First, this theory helps explain why there are firms. An engineer working by himself automatically has a lousy marketing department.

Second, it may explain why we see higher pay at highly profitable firms. These are firms that know how to identify and retain high-performing workers. That includes giving their high-performing workers appropriate compensation.

3 thoughts on “Weakest-Link Theory

  1. I’m not sure I buy it. I’ve seen companies with a lot of dysfunctional parts still making a lot of money when they were in the right place at the right time and those same companies become more efficient and better managed only when forced to by adverse conditions.

  2. The Weakest-Link Theory is an important idea but is unfortunately based on a misunderstanding: Challenger did not fail because of poor workmanship involving the Solid Rocket Booster joints’ O-rings, it failed because the design of the joint was fundamentally flawed. The response of the joint to ignition was the opposite of what the designer expected and the pressure of combustion caused the joint’s gaps to get wider. This is not how you should use O-rings and no level of assembly skill can overcome this problem.

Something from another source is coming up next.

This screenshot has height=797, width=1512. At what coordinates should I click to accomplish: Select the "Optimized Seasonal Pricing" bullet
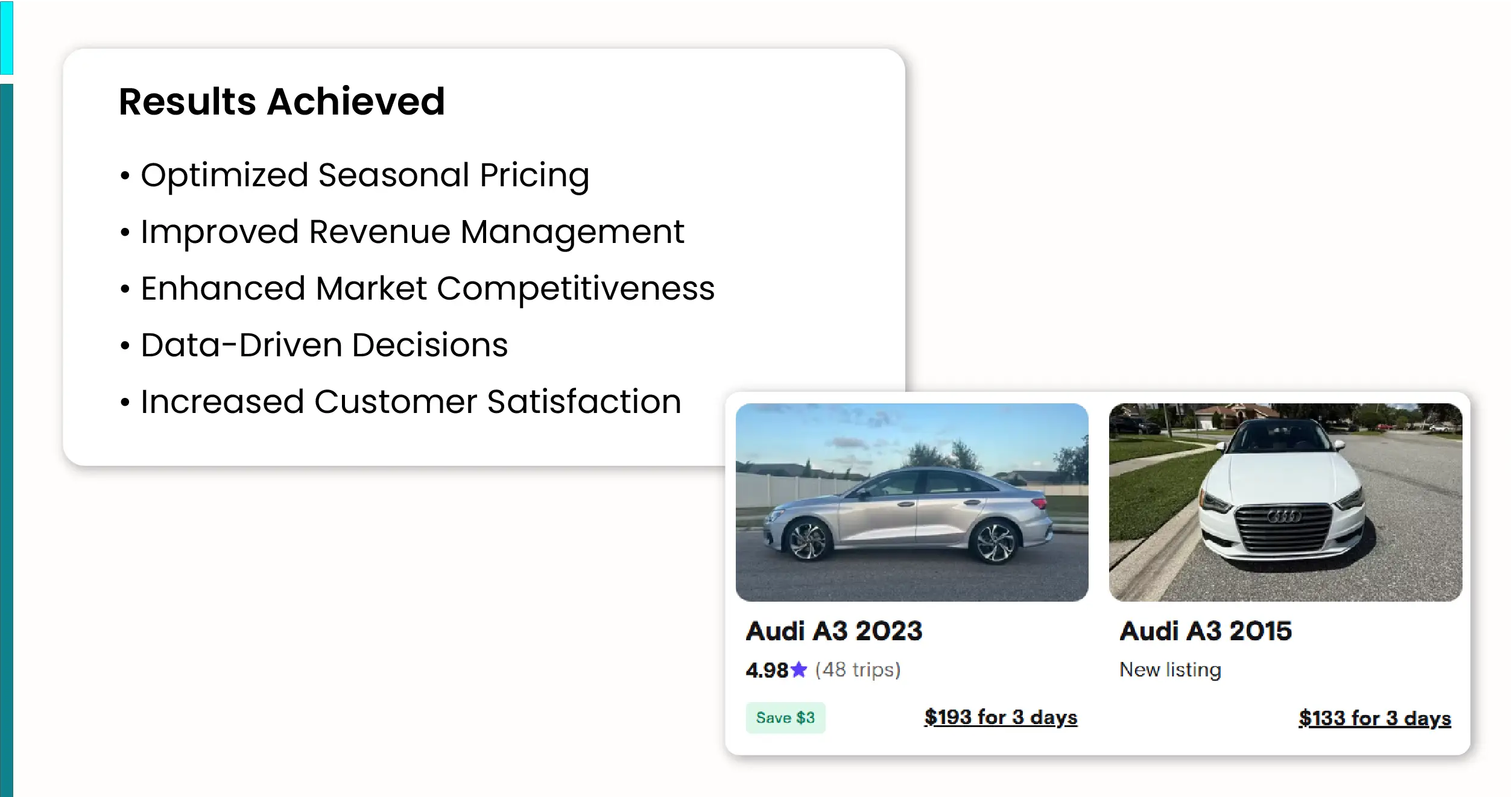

    A solution to this (the capture feature) was invented in 1981, but NASA dragged their feet on implementation until 7 people died.

    There is a good description and diagram here:
    http://www.challenger-o-ring.com/realstory.php

  3. @Slocum is very right that a mediocre, even poorly managed, company can succeed with the right product & price & time.
    But even with this luck, like what Lotus 1-2-3 had (with a relatively fantastic product vs Visi-calc or MBA [in Pascal]), the company needs to continue in the future.

    Just as a weak B-ball player can often have a great night, it’s the great players that mostly avoid bad nights that are champs … maximizing the worst performance.

    Drucker in ’56 nailed it: Almost all managers can get great performance from great people — the great managers get superior performance from average people. And long term successful companies need these great managers.

    But the Peter Principle, of folks rising to their levels of incompetency, also has some truth.

    Finally, a great manager of 20 years ago, might have slowed down to mere mediocre or average after 20 or 30 years, even without burnout (PP above).

    IBM is still here in a big way, while the alt-mainframe “BUNCH” long ago stopped selling computers; tho IBM is moving towards Watson & software, to compete with Google, far more than any PC/server/phone to compete with Apple.

    “Higher pay at highly profitable firms” also leads to examples like some recent failures where the higher pay was part of the failure. “Higher pay can only continue in the mid to long term at highly profitable firms” seems a bit more real.